VI. “Serious allegations of fraud” is to be understood in the context of facts. In Rashid Raza (supra)23 this Court laid down two tests. The first test is satisfied only when it can be said that the arbitration clause or agreement itself cannot be said to exist in a clear case in which the court finds that the party against whom breach is alleged cannot be said to have entered into the agreement relating to arbitration at all. The second test can be said to have been met in cases in which allegations are made against the State or its instrumentalities of arbitrary, fraudulent, or mala fide conduct, thus necessitating the hearing of the case by a writ court in which questions are raised which are not predominantly questions arising from the contract itself or breach thereof, but questions arising in the public law domain.

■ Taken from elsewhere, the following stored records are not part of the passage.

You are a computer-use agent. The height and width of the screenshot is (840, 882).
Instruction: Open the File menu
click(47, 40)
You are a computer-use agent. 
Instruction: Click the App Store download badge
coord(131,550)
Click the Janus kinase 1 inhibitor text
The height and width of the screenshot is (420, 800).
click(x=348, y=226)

VII. Disputes involving allegations of serious fraud need more clarity so that there is certainty about the availability of the remedy. At least one instance of serious fraud will be where disputes involving allegations having criminal law implications transcend inter se disputes between the contracting parties and attain public implications, where the ramifications could directly or indirectly affect non-parties and impact, integrity in governance, accountability in public service, distribution of essential commodities, safety and security of the nation for example. Consideration of such disputes have public law implications and shall ‘not be submitted to arbitration’.24

VIII. Arbitral Tribunal will be within its jurisdiction to consider allegations of fraud even with respect to the specific terms or clauses in the contract as an arbitration agreement stands independent of the contract and continue to bind and govern the parties even if the contract is terminated or challenged and this question is no more res integra. There is however an exception, the following is its articulation25.

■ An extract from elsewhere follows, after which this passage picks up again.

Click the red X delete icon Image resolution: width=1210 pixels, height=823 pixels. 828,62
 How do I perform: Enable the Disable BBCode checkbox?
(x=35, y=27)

IX. However, the allegations of fraud with respect to the arbitration agreement itself stand on a different footing. This position is generally recognized as a dispute which is in the realm of non-arbitrability26. In such cases, the arbitral tribunal will not examine the allegation of fraud but will consider the submission only for the purpose of examining exclusion of jurisdiction. This principle, in its application, can be seen in the judgment of this Court in Avitel.27

X. The burden of proof is on the party who raises the plea.28

XI. When a plea of non-arbitrability is raised, the Court will examine it as a jurisdictional issue only to enquire if the dispute has become non-arbitrable due to one or the other reason as indicated by us hereinabove.

22. Though we have referred in detail to the facts of the case and have formulated the general principles of non-arbitrability on the basis of the decisions referred to by Mr. Ranjit Kumar and Mr. Amit Sibal learned senior counsels, there is a fundamental barrier that would disable us from applying the said principles to the facts of the present case.

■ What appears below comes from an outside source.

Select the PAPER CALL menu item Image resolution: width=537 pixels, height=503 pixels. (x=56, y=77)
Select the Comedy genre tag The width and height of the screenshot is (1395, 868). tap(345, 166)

VI. Re: Issue No. 6: Scope of enquiry by the referral court when an application under Section 11(6) of the Act is opposed on the grounds of serious fraud.

23. Section 11 of the Act has perhaps been the only provision which would have been interpreted and re-interpreted by the Supreme Court for the longest time ever. After two decades of its interpretation commencing from 1996, Parliament intervened and supplied sub-section (6A) to Section 11 of the Act as per which the consideration by a referral court shall be confine(d) to the examination of the existence of an arbitration agreement.

24. Even after the introduction of sub-section (6A), it took almost a decade for us to have clarity and certainty till the seven judges bench decision of this Court in the case of Interplay Between Arbitration Agreements under Arbitration and Conciliation Act, 1996 and Stamp Act, 1899, In Re29 was delivered.

25. In the seven judges bench decision, this Court considered in detail the separability of the arbitration agreement from the contract, the empowerment of the arbitral tribunal to examine its own competence and finally the limits of referral courts scrutiny. The relevant portions are as under:

165. The legislature confined the scope of reference under Section 11(6-A) to the examination of the existence of an arbitration agreement. The use of the term “examination” in itself connotes that the scope of the power is limited to a prima facie determination. Since the Arbitration Act is a self-contained code, the requirement of “existence” of an arbitration agreement draws effect from Section 7 of the Arbitration Act. In Duro Felguera [Duro Felguera, S.A. v. Gangavaram Port Ltd., (2017) 9 SCC 729 : (2017) 4 SCC (Civ) 764], this Court held that the Referral Courts only need to consider one aspect to determine the existence of an arbitration agreement — whether the underlying contract contains an arbitration agreement which provides for arbitration pertaining to the disputes which have arisen between the parties to the agreement. Therefore, the scope of examination under Section 11(6-A) should be confined to the existence of an arbitration agreement on the basis of Section 7. Similarly, the validity of an arbitration agreement, in view of Section 7, should be restricted to the requirement of formal validity such as the requirement that the agreement be in writing. This interpretation also gives true effect to the doctrine of competence-competence by leaving the issue of substantive existence and validity of an arbitration agreement to be decided by Arbitral Tribunal under Section 16. We accordingly clarify the position of law laid down in Vidya Drolia [Vidya Drolia v. Durga Trading Corpn., (2021) 2 SCC 1 : (2021) 1 SCC (Civ) 549] in the context of Section 8 and Section 11 of the Arbitration Act.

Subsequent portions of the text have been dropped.